━━ TASK INPUTS ━━

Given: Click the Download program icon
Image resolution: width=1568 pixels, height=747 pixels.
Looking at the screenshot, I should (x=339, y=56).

━━━
━━ TASK INPUTS ━━

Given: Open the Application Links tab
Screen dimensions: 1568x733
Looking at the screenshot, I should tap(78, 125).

━━━

» TASK DESCRIPTION: Pick out the lines above containing the word "Given", then copy them.

» TASK RESPONSE:
Given: Click the Download program icon
Given: Open the Application Links tab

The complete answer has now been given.